Elderly heiress and big-time financial backer Rachel “Bunny” Mellon had a huge crush on him, the dowager’s close friend testified yesterday in the disgraced pol’s criminal trial.

The now 101-year-old millionaire was “euphoric” whenever Edwards arrived at her farmhouse to flirt and hustle her for cash, said Bryan Huffman, an interior designer who became one of her closest confidants.

“She liked how he looked, what he espoused and what good he could do for the country,” Huffman told the Greensboro, NC, federal jury, echoing other witnesses who said Mellon had been in love with Edwards since meeting him in 2004, when she was still a spry 94.

Mellon’s hugely generous campaign donations — funneled through Huffman and top campaign aide Andrew Young — were allegedly used to hide Hunter from the public.

Federal prosecutors say that was a violation of campaign-finance laws for which the onetime presidential contender faces up to 30 years in prison.

Huffman, speaking in a genteel drawl and dressed in a flamboyant checked blazer with matching tie, was the caricature of a Southern dandy as he detailed Mellon’s infatuation with Edwards.

“There goes the next president of the United States,” Huffman, 48, recounted her saying after a December 2005 meeting with Edwards at her 4,000-acre estate.

She had also reached out to him after the controversy over his $400 haircut in 2007, and offered to pick up the tab for such expenses.

“The campaign gave [Mellon] a wonderful focus and something to hold on to,” Huffman said. Every phone call from Edwards “always made her extremely happy.”

Mellon’s daughter, Eliza, had been in a car accident and was a quadriplegic, Huffman said.

There was one thing she didn’t like about Edwards — his wife, Elizabeth.

Edwards offered to visit the Gillette heiress while Eliza was dying, but said he’d bring his wife.
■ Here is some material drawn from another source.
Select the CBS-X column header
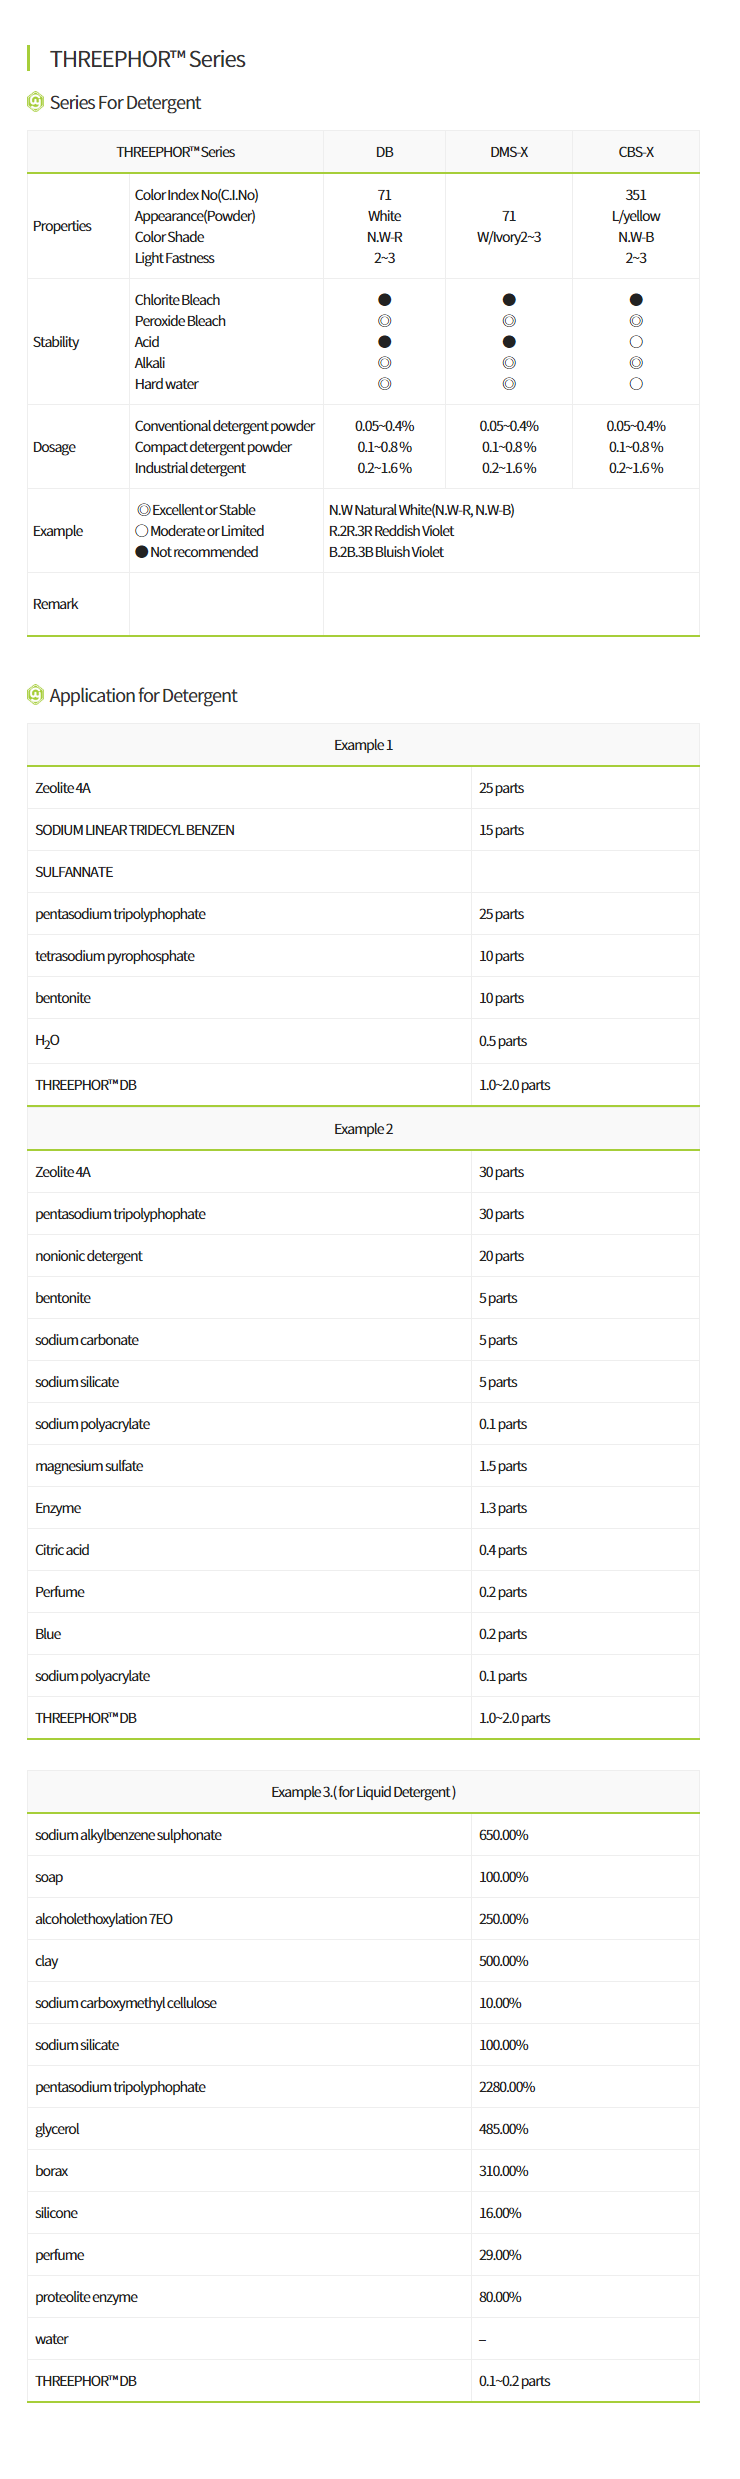 636,152
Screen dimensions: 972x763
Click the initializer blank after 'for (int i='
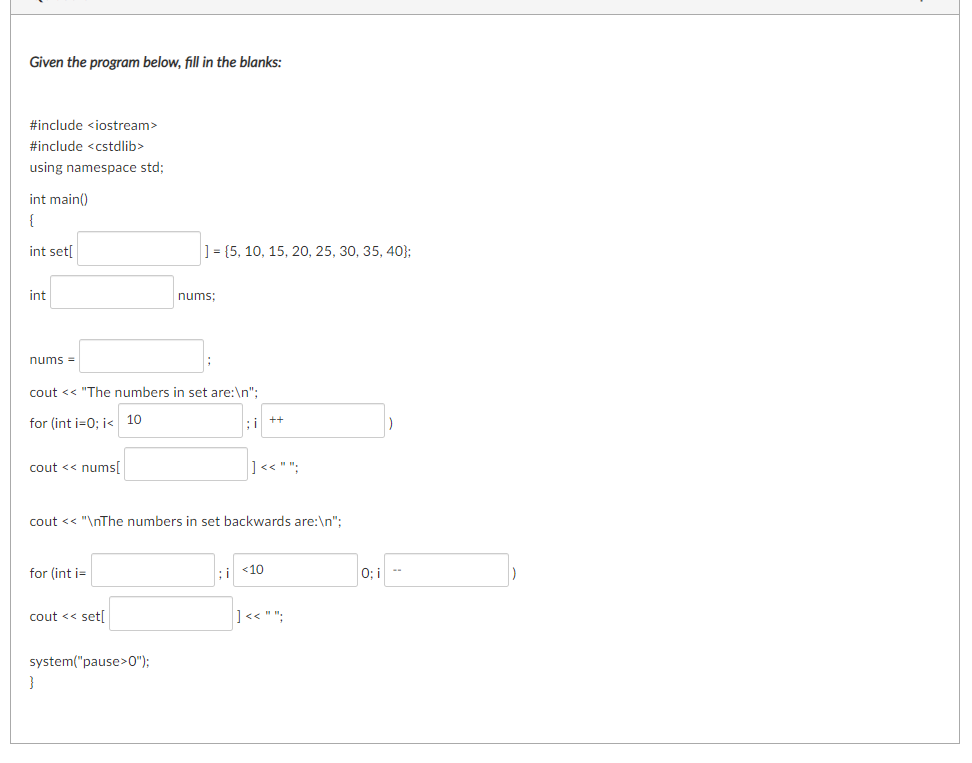coord(152,570)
Bunny told him not to bother coming.

“Unless Mrs. Edwards could come then Mr. Edwards couldn’t come,” Huffman recalled.

Bunny was “frustrated” because she had sent scallops down from Nantucket for the lunch, Huffman said. “It was just so upsetting for her.”
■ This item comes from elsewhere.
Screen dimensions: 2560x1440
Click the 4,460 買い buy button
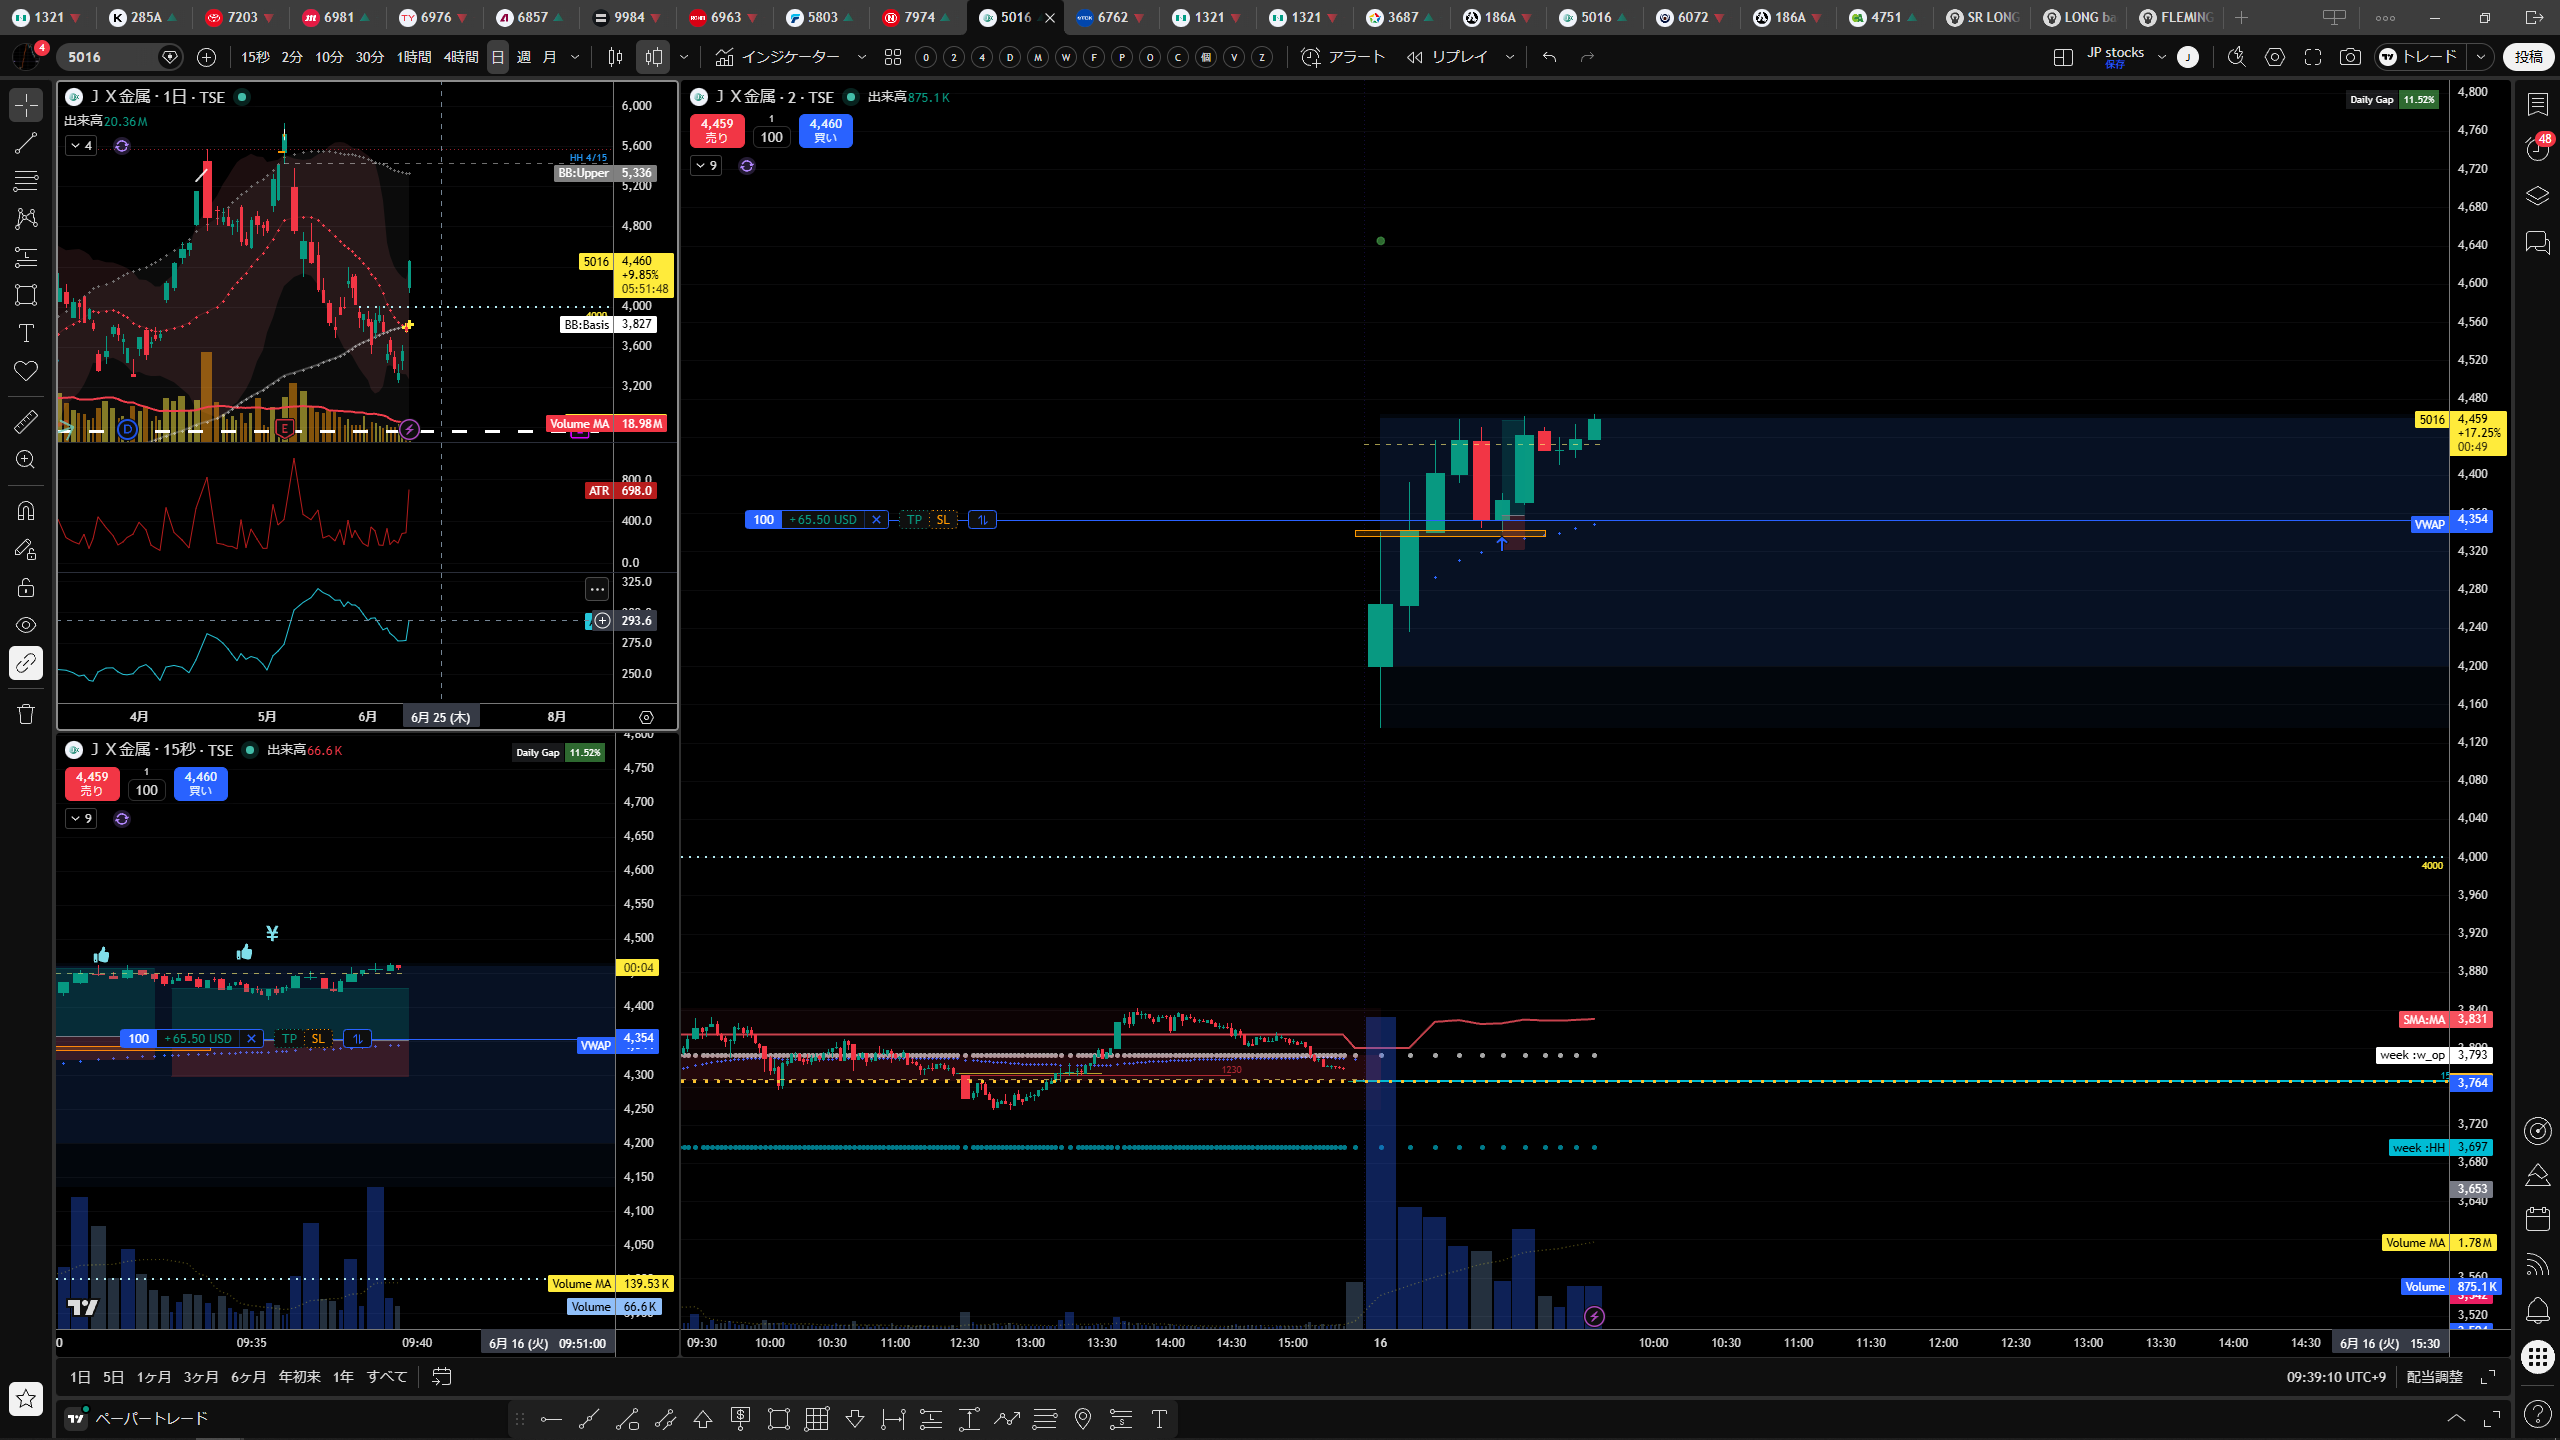pyautogui.click(x=826, y=131)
Mellon — who saw a Bobby Kennedy figure in Edwards — thought her contributions were for off-the-books campaign expenses, not for a mistress.

“She was having fun with this,” Huffman said, describing how they’d cut checks totalling some $750,000 with memos like “for furniture” in a bid to fool her personal attorney.

As recently as last year, Mellon said she was still devoted to Edwards. “He would have been a great president,” she told Newsweek in July.